According to a memo sent out by the airline on Wednesday: “Due to the evolving information from health authorities, we will allow crew members and frontline airport employees to wear surgical face masks when on duty at their discretion.”
“We are monitoring the situation closely and will continue to coordinate with the health authorities in Hong Kong and all the ports to which we operate flights.”
The change of policy from Hong Kong’s flagship carrier comes after employees raised concerns that not allowing them to wear masks violated their basic human rights by only allowing the wearing of face masks on some routes, and warned of the “catastrophic” effects of waiting until an employee was struck down by illness before taking action.
Previously, only cabin crew on flights to mainland China were allowed to wear face masks. But on Wednesday – with cases of the Wuhan coronavirus reported in Taiwan, Japan, Thailand and the United States – the airline announced it had extended permission to all flights.
In the hours leading up to Cathay’s announcement, the Flight Attendants Union advised all cabin crew to raise their concerns directly to the airline by emailing their managers.

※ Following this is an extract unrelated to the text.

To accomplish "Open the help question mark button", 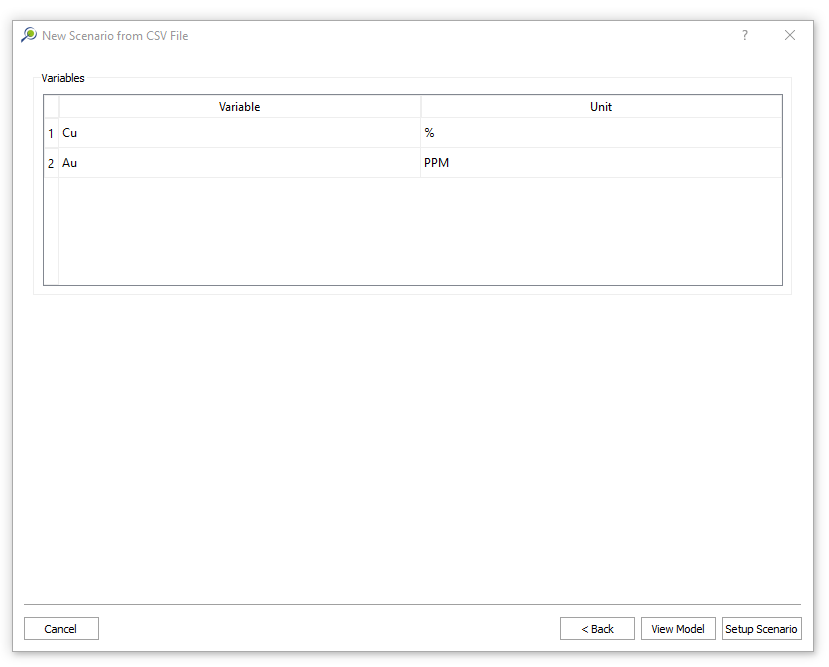I will point(744,35).
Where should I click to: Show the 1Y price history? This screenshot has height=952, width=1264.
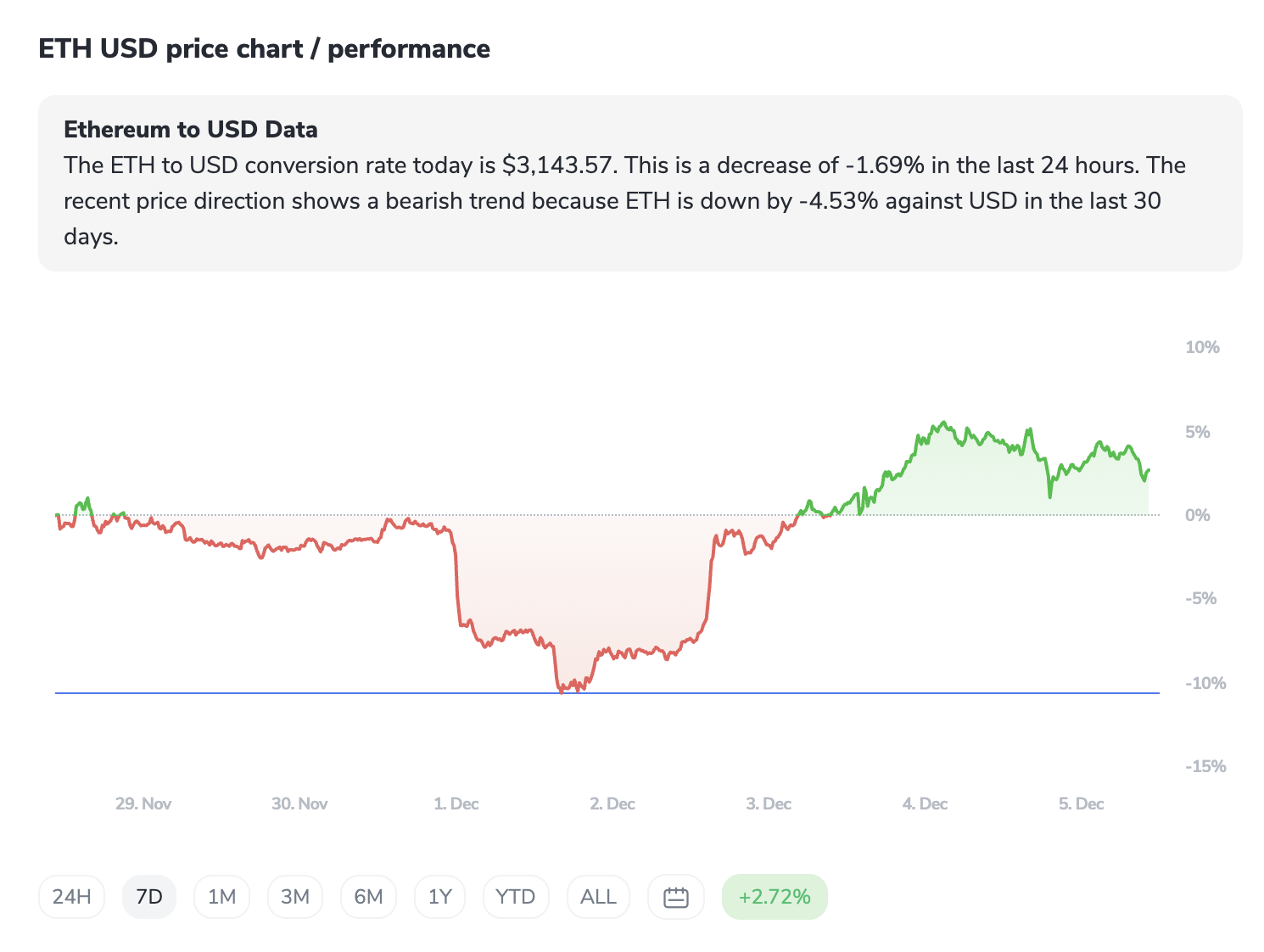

“We are pleased to hear the company’s decision. A lot of members actually wrote to the company directly to raise their concerns. We appreciate the company listening to the employees and finally making this decision,” said Amber Suen, the union’s internal vice-chairwoman.
One Cathay Pacific flight attendant – who asked to remain anonymous – hoped that if such an occurred outbreak in future, the airline would grant permission more promptly.“This should become a long-standing policy, that whenever there is such an outbreak, staff should be allowed to wear masks,” the employee told the SCMP.
The airline subsequently announced that all flights to and from Wuhan will be cancelled until 29 February.